[What you need to do] Search the entries for the word "width". Copy every line where it turns up.

[Records]
_ _ _ _ _ _ _

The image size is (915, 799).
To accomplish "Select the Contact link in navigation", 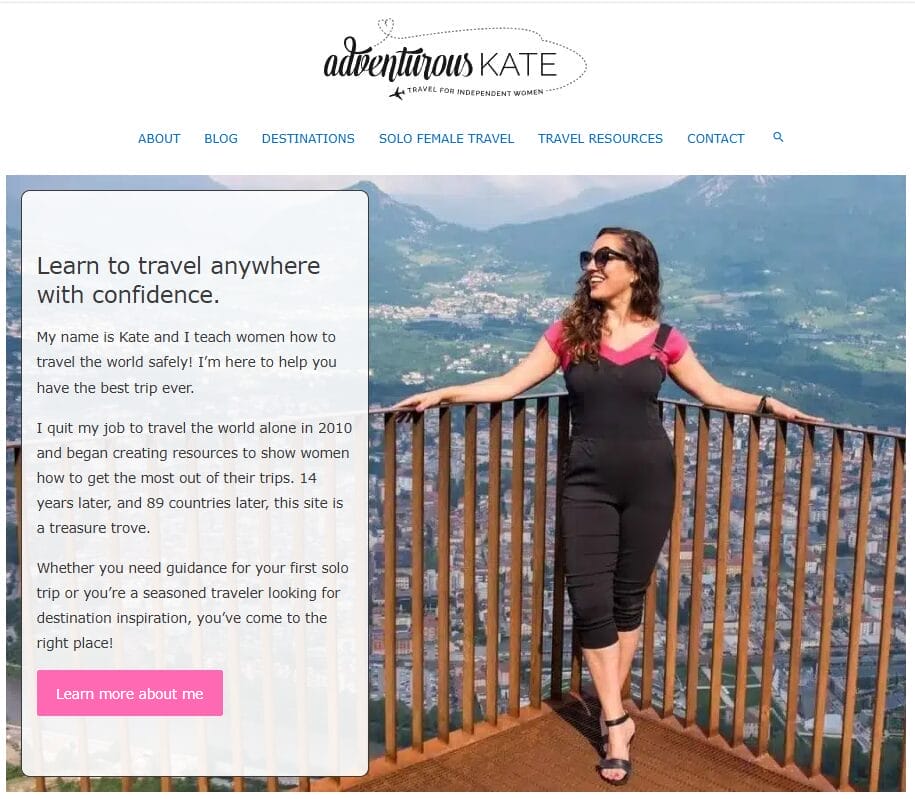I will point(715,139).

_ _ _ _ _ _ _

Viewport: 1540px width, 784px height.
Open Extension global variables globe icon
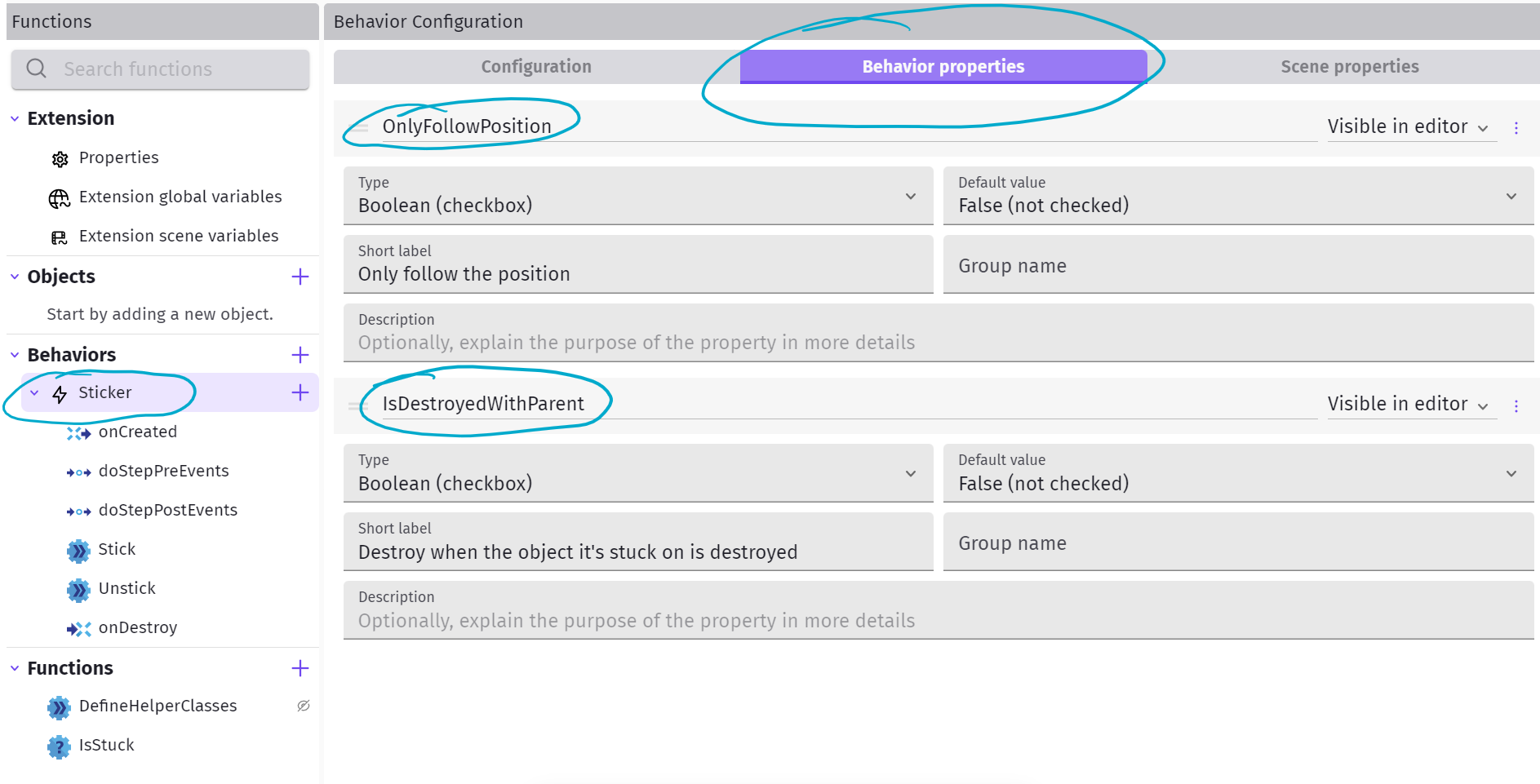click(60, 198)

_ _ _ _ _ _ _

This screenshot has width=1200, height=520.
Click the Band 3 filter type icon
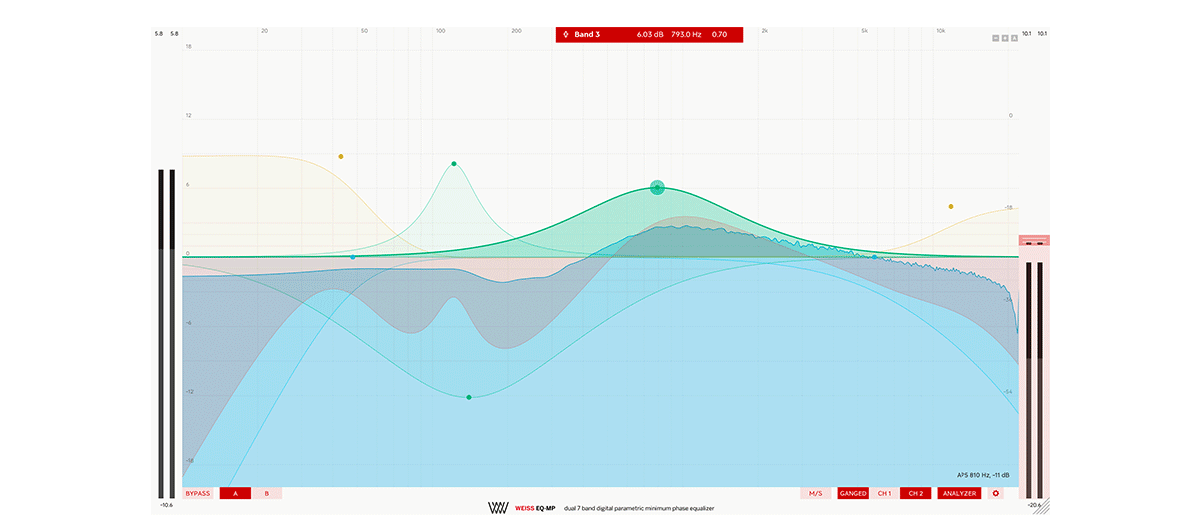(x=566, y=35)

_ _ _ _ _ _ _

[Response area]
Viewport: 1540px width, 784px height.
This screenshot has width=1200, height=520.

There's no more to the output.